Michael Stübgen: Wir haben eine Priorisierung vorgenommen. Erstens soll sich die Taskforce um ausreisepflichtige inhaftierte Straftäter kümmern. Das sind nach derzeitigem Stand etwa 30 Personen – allerdings erfassen wir da noch Daten, es werden wohl noch mehr. Dazu kommen etwa 60 Intensivtäter, deren Abschiebung wir beschleunigen wollen. Und dann spricht der Koalitionsvertrag auch von ausreisepflichtigen Asylbewerbern, die  die  öffentliche  Sicherheit  und  Ordnung  in Brandenburg  nachhaltig  gefährden. Um diese Gruppen soll sich die Taskforce kümmern. Ich freue mich, dass die Koalitionsfraktionen das nun ihrerseits mit einem Antrag im Landtag unterstützen wollen.

Michael Stübgen spricht auf dem Landesparteitag der CDU. 
Michael Stübgen spricht auf dem Landesparteitag der CDU. 
© dpa

In dem Papier der Koalition tauchen die Störer aber nicht mehr auf...
Michael Stübgen: Das betrübt mich nicht all zu sehr. Das, was wir mit Störern meinen, ist dort hinreichend definiert. 

Bei den Abschiebungen gibt es ja oft auch Unverständnis, wenn besonders gut integrierte Menschen abgeschoben werden sollen. Wie gehen Sie damit um?
Michael Stübgen: Wir hatten in der Vergangenheit oft das Problem, dass die Ausländerämter der Kreise etwa bei der Beschaffung von Pässen überfordert waren. Deswegen haben die Kreise bei Abschiebungen in der Regel auf die zugegriffen, die eigentlich gar nicht als erste abgeschoben werden mussten. Gut integrierte Familien, die bei ihrer Identität nie betrogen haben und mit dem Staat kooperieren. Deswegen sind wir besser und richtiger unterwegs, wenn wir mit inhaftierten Straftätern und Intensivtätern anfangen.
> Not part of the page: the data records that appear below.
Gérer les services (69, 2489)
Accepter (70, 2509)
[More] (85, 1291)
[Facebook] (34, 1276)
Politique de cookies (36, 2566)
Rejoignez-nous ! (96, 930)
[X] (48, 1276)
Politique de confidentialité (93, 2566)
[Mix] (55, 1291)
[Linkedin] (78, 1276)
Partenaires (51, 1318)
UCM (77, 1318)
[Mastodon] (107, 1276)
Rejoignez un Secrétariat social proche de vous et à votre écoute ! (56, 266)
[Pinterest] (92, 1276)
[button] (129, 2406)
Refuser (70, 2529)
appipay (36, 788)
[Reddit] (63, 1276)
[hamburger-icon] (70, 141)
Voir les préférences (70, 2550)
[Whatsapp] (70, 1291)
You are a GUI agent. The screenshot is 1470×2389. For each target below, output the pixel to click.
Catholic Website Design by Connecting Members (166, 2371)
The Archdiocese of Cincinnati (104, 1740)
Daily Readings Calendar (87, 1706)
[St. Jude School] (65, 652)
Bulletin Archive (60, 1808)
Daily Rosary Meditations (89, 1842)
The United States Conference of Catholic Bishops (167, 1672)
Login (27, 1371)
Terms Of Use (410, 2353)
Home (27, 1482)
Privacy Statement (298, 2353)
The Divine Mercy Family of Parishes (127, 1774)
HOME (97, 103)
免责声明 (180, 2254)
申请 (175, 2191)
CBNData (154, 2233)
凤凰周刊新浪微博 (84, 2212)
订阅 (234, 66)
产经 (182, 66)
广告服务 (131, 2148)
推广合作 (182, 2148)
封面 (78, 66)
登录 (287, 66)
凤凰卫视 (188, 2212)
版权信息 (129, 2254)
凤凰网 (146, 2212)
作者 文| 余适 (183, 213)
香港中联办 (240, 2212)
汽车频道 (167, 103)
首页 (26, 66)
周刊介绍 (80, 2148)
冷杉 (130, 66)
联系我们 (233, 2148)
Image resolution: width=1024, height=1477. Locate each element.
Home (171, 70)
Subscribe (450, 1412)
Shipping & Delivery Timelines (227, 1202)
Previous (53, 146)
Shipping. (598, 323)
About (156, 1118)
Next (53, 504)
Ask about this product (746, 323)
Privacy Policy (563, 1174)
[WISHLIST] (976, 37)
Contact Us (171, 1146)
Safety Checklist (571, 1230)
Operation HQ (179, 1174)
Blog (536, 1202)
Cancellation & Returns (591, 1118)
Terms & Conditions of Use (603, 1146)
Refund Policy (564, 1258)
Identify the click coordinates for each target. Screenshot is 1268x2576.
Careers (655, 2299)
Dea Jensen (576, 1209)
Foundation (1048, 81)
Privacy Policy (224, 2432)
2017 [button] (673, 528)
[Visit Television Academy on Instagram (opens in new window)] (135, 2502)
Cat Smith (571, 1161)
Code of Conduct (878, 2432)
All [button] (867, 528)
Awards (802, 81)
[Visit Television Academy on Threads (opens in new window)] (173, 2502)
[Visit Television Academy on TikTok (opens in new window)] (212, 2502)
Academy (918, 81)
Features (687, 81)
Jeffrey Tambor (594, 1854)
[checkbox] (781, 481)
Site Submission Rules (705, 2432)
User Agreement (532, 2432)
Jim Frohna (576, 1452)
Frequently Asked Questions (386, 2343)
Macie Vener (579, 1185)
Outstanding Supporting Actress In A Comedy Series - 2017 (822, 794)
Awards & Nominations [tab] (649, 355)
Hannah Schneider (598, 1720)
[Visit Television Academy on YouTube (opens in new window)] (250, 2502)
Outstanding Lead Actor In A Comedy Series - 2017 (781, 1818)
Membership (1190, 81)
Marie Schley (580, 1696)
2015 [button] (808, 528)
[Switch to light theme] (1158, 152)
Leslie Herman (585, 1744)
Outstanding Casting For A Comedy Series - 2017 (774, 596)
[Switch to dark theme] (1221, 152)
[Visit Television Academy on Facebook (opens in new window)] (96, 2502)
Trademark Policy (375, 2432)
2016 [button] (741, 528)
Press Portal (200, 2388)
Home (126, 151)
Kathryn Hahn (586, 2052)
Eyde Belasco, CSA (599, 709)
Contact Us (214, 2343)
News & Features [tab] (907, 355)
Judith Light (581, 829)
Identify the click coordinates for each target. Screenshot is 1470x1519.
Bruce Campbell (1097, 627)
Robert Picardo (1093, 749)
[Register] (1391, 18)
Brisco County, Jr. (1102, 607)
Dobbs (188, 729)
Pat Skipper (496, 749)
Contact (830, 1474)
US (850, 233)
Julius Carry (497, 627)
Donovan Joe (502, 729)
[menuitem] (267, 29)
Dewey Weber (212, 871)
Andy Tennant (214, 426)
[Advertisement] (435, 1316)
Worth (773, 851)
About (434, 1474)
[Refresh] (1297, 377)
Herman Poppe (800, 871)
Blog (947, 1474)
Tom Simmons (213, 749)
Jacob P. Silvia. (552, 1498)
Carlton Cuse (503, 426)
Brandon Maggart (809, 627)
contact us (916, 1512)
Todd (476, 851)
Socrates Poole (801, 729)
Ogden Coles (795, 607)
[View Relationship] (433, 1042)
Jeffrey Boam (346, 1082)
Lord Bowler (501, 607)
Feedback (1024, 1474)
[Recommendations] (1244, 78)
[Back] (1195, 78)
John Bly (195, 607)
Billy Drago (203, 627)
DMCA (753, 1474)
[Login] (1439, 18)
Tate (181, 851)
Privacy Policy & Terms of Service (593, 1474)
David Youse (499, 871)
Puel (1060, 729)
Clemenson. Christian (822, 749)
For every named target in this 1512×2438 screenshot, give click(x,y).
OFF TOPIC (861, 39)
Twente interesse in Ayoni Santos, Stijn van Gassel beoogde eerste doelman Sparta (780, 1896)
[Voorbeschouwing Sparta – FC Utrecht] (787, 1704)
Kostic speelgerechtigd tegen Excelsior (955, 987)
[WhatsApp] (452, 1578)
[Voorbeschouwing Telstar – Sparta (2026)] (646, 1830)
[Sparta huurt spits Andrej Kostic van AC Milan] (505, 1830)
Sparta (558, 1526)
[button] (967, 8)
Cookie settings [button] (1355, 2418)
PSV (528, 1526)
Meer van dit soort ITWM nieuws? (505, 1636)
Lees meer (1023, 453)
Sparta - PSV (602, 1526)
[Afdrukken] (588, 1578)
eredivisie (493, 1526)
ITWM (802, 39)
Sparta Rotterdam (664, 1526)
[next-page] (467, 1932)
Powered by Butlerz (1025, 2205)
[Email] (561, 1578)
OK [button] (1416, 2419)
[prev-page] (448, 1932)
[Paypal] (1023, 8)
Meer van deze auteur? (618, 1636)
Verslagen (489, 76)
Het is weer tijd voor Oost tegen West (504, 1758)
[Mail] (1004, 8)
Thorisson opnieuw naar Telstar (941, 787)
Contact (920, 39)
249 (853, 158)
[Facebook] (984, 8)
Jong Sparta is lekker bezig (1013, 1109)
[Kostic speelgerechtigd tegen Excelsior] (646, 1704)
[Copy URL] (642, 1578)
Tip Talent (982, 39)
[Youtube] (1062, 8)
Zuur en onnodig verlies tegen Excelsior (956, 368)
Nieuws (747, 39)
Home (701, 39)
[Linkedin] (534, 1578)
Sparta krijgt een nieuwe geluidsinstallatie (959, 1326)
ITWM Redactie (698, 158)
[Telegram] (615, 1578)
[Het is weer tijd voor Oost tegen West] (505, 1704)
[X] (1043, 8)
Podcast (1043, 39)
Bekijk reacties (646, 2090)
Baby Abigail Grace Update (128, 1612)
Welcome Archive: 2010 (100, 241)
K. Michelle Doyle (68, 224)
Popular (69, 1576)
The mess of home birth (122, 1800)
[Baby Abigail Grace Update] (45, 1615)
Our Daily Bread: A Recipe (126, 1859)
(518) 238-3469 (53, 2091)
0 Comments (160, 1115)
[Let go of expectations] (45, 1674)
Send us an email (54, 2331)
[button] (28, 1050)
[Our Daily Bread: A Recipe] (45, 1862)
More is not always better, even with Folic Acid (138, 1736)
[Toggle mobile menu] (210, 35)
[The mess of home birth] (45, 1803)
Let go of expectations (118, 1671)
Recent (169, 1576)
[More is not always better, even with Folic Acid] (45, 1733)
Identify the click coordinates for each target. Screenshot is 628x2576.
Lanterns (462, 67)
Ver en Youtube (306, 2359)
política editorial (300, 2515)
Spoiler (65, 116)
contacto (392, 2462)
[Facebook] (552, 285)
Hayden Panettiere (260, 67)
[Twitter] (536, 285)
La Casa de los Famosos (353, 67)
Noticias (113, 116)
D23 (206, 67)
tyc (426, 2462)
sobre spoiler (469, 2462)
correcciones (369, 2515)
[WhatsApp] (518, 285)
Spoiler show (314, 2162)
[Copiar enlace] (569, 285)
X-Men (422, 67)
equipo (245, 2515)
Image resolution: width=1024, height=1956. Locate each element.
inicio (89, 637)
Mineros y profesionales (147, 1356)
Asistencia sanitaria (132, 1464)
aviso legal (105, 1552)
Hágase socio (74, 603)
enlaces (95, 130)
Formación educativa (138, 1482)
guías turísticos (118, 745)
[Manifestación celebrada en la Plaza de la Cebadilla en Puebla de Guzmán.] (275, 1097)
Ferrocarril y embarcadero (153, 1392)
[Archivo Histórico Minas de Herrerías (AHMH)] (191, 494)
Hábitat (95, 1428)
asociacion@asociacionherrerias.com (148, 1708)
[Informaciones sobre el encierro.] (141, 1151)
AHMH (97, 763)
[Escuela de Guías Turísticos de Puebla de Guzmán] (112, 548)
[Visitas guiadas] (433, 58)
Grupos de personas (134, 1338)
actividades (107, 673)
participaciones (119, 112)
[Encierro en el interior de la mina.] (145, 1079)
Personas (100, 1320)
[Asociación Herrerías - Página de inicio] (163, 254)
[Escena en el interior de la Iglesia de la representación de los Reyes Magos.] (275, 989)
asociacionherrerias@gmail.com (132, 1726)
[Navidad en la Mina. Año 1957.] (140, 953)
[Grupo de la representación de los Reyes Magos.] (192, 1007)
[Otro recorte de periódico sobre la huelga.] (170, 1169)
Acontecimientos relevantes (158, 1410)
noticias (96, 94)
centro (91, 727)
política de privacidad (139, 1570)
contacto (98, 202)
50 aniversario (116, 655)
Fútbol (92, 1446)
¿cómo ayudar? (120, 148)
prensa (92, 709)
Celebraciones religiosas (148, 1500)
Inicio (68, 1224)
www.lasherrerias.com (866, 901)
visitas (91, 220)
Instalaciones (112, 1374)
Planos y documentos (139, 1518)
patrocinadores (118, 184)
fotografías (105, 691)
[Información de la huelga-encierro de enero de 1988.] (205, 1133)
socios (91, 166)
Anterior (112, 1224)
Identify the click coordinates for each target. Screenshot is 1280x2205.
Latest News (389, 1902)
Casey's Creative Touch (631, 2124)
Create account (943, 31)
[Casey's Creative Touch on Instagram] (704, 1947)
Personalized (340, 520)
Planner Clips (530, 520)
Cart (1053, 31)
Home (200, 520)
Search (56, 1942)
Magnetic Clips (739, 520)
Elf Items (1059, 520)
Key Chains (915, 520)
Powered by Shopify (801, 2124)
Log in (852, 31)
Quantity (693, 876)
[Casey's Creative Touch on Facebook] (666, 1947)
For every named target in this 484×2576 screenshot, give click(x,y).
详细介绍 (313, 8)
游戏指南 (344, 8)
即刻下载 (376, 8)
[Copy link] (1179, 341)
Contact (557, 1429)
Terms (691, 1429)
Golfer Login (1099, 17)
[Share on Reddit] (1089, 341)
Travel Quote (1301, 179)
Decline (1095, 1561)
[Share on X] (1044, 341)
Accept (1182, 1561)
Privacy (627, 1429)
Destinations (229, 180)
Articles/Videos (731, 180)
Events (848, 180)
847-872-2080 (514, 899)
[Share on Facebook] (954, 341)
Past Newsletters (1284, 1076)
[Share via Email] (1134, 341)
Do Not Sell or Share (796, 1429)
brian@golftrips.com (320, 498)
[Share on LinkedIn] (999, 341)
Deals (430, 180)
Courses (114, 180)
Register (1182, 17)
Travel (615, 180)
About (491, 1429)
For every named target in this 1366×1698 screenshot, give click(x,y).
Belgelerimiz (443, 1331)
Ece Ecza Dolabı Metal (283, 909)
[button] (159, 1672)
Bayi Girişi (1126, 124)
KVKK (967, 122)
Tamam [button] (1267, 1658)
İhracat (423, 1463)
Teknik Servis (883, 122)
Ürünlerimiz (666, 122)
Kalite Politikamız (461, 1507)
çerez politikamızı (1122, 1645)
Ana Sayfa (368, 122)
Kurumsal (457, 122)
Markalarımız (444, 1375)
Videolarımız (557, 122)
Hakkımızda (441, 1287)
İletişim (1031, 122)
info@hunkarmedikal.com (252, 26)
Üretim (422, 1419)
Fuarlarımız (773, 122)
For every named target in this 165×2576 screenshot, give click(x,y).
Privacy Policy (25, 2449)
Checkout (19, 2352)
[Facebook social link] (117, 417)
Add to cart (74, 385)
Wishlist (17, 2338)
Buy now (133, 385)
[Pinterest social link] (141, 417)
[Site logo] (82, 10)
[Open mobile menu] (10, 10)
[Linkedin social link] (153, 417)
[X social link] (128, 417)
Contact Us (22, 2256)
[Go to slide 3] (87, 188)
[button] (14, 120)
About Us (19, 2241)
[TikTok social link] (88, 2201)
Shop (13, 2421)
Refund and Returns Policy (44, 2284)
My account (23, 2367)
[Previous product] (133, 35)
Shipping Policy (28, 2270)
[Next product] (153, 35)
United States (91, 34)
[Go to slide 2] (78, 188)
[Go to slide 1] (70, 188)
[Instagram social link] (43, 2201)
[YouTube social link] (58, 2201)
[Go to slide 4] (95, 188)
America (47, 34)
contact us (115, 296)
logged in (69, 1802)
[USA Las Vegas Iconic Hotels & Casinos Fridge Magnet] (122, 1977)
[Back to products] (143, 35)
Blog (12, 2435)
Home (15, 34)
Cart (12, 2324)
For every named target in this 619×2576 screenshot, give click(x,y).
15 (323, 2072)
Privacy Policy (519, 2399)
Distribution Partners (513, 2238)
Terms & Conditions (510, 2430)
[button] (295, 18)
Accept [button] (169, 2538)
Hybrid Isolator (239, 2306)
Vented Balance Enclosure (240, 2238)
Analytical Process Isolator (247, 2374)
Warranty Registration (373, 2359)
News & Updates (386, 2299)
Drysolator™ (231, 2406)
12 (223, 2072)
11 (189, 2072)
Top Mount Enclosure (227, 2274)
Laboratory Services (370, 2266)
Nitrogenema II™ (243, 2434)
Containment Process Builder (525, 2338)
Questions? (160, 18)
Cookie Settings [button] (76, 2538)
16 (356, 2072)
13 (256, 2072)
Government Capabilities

Sehen Sie denn Möglichkeiten, Menschen, die gut integriert sind und von Abschiebung bedroht sind, doch noch irgendwie einen Aufenthaltstitel zukommen zu lassen?
Michael Stübgen: Wir haben ja in Brandenburg die Härtefallkommission, wo Vertreter von Kirchen und Wohlfahrtsverbänden genau solche Fälle vorbringen. Das ist der Punkt, wo viele solcher Fälle auf meinen Tisch kommen. Überwiegend stimme ich den Vorschlägen der Härtefallkommission auch zu, wenn es darum geht, Menschen einen Aufenthaltstitel zu geben. 

Aber geht das nur auf dem Gnadenweg?
Michael Stübgen: Nein – im Gegenteil: Ich ziehe rechtliche Regelungen immer einem Gnadenakt vor. Deswegen habe ich meine Abteilung II beauftragt, zu analysieren, welche Möglichkeiten das neue Fachkräftezuwanderungsrecht gibt. Menschen, die kein Asylrecht genießen, aber gut integriert sind, sich selbst versorgen können und einen Arbeitsplatz haben, können dort einen so genannten „Kleinen Spurwechsel“ unternehmen und eine Beschäftigungsduldung erhalten. 

Und als Land Brandenburg haben wir auch auf meine Initiative hin den Bundesratsantrag von Baden-Württemberg unterstützt, eine Stichtagsregelung bis zum Februar 2017 einzuführen, um mittlerweile gut integrierte Migranten, die arbeiten und sogar Steuern zahlen, im Land halten zu können.